§ Work item
Begin at the line of the material containing "has width=1134, height=810." and stop after the line containing "The height and width of the screenshot is (1596, 2314).". Set those lines out as a numbered list, leaving out any blank lines.
-------- Data section
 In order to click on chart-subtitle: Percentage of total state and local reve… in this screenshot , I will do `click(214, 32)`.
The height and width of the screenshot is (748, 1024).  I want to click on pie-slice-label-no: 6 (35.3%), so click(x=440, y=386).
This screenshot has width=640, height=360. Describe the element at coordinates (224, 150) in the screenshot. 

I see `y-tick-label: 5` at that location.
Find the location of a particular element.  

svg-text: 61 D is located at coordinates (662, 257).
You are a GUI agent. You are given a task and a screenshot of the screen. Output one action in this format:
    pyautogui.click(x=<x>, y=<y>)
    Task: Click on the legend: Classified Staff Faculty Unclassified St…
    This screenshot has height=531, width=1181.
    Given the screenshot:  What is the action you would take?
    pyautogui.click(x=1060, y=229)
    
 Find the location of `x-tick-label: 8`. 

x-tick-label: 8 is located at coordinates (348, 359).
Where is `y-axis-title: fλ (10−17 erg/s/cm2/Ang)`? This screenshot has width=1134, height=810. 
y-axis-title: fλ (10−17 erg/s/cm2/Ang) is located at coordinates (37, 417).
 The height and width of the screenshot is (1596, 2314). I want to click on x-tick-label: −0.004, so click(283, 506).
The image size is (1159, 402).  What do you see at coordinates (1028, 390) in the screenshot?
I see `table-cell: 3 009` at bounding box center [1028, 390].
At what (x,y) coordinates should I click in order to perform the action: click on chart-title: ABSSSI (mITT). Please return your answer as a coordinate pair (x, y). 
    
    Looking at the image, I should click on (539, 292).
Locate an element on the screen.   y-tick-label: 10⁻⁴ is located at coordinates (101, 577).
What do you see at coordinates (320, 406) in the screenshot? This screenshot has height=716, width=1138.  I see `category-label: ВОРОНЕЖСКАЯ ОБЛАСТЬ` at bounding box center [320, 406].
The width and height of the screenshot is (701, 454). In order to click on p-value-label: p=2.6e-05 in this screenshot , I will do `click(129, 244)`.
----------------
§ Solution to this exercise
1. Where is `y-axis-title: fλ (10−17 erg/s/cm2/Ang)`? This screenshot has width=1134, height=810. 
2. y-axis-title: fλ (10−17 erg/s/cm2/Ang) is located at coordinates (37, 417).
3.  The height and width of the screenshot is (1596, 2314). I want to click on x-tick-label: −0.004, so click(283, 506).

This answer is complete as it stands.